- **Provided text**
Last week, news emerged that NBCUniversal-owned DailyCandy and Television Without Pity are shutting down. Both are considered by some to be pioneers of an all but forgotten Internet era. The former was primarily an Internet newsletter in its early days, and the latter was a place for people to discuss TV shows in a forum setting.
A “short goodbye” on Daily Candy says:
Dear cherished reader,
It is with the heaviest of hearts that we write today to say goodbye. After fourteen years delivering you the best in food, fashion, and fun, this train, as they say, is pulling into the station.
Rest assured that every single day that we have published DailyCandy, we have done so with delight.
Our mission was always to charm and inform you, whether telling you about an innovative new restaurant in Brooklyn, a trendy boutique in Chicago’s Gold Coast, or a groundbreaking San Fran band. Through the years, nothing made us happier than helping an emerging designer from West Hollywood find her audience or hearing that after we featured an attorney from Philly she quit her job to make brownies full-time.
But all good things must come to an end. And this, friends, is ours. On April 4, we will close our doors.
It’s been the ride of our lives, and we have loved sharing it with you.
An even shorter one on Television Without Pity says:
TWOP will cease operations on April 4, but our forums will remain open till May 31. Thank you for your support over the years.

- **Extracted entries**
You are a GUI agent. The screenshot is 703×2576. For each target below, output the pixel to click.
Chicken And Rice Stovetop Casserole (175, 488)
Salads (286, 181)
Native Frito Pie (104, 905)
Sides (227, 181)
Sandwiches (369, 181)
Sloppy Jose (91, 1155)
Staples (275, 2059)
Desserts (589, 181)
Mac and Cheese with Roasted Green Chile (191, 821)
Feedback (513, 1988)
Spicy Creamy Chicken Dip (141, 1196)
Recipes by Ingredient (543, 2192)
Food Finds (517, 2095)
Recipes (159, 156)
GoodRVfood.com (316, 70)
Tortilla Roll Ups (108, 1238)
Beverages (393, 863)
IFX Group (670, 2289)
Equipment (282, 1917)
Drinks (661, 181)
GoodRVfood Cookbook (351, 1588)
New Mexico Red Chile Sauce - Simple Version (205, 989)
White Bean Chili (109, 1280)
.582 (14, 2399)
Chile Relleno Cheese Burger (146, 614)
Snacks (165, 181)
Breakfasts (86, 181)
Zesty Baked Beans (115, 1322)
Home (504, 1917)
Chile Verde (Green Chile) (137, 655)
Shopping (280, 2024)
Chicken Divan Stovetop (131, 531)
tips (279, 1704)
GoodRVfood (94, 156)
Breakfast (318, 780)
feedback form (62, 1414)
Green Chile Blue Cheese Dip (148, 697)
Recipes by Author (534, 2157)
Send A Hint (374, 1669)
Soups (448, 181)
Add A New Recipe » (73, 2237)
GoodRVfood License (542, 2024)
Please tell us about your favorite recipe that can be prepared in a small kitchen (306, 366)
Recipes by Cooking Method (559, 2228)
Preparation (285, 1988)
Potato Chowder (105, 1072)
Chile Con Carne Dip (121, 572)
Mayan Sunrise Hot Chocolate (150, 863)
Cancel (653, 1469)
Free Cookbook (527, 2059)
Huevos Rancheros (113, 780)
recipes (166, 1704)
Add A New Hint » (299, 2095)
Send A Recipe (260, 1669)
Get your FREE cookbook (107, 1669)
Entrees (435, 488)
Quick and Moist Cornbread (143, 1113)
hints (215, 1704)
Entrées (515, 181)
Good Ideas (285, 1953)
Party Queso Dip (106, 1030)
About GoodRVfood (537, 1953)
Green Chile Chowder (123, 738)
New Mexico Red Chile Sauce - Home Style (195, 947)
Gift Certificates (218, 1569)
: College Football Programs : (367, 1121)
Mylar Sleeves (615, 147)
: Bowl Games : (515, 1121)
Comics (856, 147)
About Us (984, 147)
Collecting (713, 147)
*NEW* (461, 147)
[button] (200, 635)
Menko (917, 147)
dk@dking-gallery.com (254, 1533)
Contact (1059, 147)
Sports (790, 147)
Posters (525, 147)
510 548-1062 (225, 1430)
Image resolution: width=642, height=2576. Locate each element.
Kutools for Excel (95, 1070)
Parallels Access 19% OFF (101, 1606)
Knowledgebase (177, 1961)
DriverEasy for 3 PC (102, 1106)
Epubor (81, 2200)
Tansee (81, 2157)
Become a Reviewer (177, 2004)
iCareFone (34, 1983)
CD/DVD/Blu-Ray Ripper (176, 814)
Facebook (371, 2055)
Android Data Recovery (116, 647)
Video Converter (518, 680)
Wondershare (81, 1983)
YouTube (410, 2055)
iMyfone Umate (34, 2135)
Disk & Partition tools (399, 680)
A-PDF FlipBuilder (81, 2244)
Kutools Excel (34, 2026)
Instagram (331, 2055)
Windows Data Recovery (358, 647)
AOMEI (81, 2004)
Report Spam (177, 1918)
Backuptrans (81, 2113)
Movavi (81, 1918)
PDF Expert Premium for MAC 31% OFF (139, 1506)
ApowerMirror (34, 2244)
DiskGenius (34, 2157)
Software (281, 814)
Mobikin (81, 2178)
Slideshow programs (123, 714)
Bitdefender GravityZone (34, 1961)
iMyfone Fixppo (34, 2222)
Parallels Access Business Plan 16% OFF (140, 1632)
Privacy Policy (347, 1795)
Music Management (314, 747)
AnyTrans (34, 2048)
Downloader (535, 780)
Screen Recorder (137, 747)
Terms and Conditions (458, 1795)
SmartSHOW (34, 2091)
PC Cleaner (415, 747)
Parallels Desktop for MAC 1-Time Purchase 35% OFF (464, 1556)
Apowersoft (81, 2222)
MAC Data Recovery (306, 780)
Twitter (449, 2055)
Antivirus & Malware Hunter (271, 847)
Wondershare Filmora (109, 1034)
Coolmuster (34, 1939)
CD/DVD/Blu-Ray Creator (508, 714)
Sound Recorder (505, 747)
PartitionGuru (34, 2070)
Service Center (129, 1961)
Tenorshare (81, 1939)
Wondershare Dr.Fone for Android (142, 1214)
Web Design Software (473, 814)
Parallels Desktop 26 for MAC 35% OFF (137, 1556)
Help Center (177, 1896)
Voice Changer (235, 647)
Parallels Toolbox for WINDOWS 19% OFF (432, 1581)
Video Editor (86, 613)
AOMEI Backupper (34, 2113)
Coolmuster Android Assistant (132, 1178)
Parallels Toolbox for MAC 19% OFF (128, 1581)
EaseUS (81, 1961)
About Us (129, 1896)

- **Exercise requirements**
A – Using the article on the DailyCandy and Television Without Pity shutdowns, state the mission the DailyCandy goodbye describes and the examples it gives of fulfilling that mission. Answer in one to three sentences.
B – Reproduce the portion of the article on the DailyCandy and Television Without Pity shutdowns that opens with the words containing "Rest assured that" and closes with "close our doors.".
Rely only on the text of the article for everything that follows the data.

- **Answers for the exercise**
A – The goodbye says DailyCandy's mission was always to charm and inform its readers, such as by telling them about an innovative new restaurant in Brooklyn, a trendy boutique in Chicago's Gold Coast, or a groundbreaking San Fran band. It adds that nothing made the staff happier than helping an emerging designer from West Hollywood find her audience or hearing that a featured attorney from Philly quit her job to make brownies full-time.

B –
Rest assured that every single day that we have published DailyCandy, we have done so with delight.
Our mission was always to charm and inform you, whether telling you about an innovative new restaurant in Brooklyn, a trendy boutique in Chicago’s Gold Coast, or a groundbreaking San Fran band. Through the years, nothing made us happier than helping an emerging designer from West Hollywood find her audience or hearing that after we featured an attorney from Philly she quit her job to make brownies full-time.
But all good things must come to an end. And this, friends, is ours. On April 4, we will close our doors.